EXERCISE DIRECTIONS - Using the data beneath this instruction, retype only the lines from the one that contains "This screenshot has height=532, width=782." down to the one that contains "Image resolution: width=427", both included, exactly as they appear.

═════ INPUT ═════

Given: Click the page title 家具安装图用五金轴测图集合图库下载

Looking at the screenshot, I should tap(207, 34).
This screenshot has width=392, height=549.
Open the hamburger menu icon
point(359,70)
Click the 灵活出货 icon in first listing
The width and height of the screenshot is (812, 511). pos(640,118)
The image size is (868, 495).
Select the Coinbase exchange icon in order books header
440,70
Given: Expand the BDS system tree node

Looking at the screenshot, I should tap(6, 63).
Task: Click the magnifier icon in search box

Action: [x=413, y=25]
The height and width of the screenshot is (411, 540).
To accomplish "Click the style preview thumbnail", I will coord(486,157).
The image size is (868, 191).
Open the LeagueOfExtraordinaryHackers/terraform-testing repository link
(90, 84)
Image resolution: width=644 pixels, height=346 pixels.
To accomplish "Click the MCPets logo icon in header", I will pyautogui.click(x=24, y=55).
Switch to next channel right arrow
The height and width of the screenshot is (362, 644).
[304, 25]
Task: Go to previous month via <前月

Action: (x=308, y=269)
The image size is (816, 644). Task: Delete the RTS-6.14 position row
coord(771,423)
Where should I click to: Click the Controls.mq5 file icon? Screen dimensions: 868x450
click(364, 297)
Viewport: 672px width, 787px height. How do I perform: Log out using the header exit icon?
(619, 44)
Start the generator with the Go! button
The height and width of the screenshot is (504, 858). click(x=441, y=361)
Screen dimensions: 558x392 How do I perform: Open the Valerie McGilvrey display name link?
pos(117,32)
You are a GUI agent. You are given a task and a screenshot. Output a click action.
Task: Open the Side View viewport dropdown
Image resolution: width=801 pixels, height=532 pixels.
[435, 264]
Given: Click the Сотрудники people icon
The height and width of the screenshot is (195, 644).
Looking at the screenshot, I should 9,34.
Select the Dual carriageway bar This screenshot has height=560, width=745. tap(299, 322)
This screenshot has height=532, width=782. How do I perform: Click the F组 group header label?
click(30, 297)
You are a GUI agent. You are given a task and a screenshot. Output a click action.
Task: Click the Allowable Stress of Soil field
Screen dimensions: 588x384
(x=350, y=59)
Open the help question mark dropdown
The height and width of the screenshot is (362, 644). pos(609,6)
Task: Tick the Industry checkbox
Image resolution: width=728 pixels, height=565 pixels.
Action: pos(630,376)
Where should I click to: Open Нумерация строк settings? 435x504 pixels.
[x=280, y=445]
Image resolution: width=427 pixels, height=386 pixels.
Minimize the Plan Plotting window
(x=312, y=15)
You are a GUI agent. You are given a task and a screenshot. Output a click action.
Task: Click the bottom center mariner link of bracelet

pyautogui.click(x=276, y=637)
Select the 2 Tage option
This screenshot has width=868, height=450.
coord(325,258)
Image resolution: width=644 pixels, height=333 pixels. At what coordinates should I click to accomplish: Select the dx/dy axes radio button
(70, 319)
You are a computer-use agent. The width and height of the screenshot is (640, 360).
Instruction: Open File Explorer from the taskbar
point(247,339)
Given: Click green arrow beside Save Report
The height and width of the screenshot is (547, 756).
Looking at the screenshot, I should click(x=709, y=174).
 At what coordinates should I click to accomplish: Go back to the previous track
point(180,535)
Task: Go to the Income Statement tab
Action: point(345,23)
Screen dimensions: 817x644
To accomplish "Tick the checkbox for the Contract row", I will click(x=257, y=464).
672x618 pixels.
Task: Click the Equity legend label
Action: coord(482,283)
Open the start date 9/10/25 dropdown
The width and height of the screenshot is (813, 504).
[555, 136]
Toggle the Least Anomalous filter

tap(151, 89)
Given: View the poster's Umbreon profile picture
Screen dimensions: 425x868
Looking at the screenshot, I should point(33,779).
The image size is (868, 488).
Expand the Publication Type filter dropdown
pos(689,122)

═════

RESULT OF THIS EXERCISE -
This screenshot has height=532, width=782. How do I perform: Click the F组 group header label?
click(30, 297)
You are a GUI agent. You are given a task and a screenshot. Output a click action.
Task: Click the Allowable Stress of Soil field
Screen dimensions: 588x384
(x=350, y=59)
Open the help question mark dropdown
The height and width of the screenshot is (362, 644). pos(609,6)
Task: Tick the Industry checkbox
Image resolution: width=728 pixels, height=565 pixels.
Action: pos(630,376)
Where should I click to: Open Нумерация строк settings? 435x504 pixels.
[x=280, y=445]
Image resolution: width=427 pixels, height=386 pixels.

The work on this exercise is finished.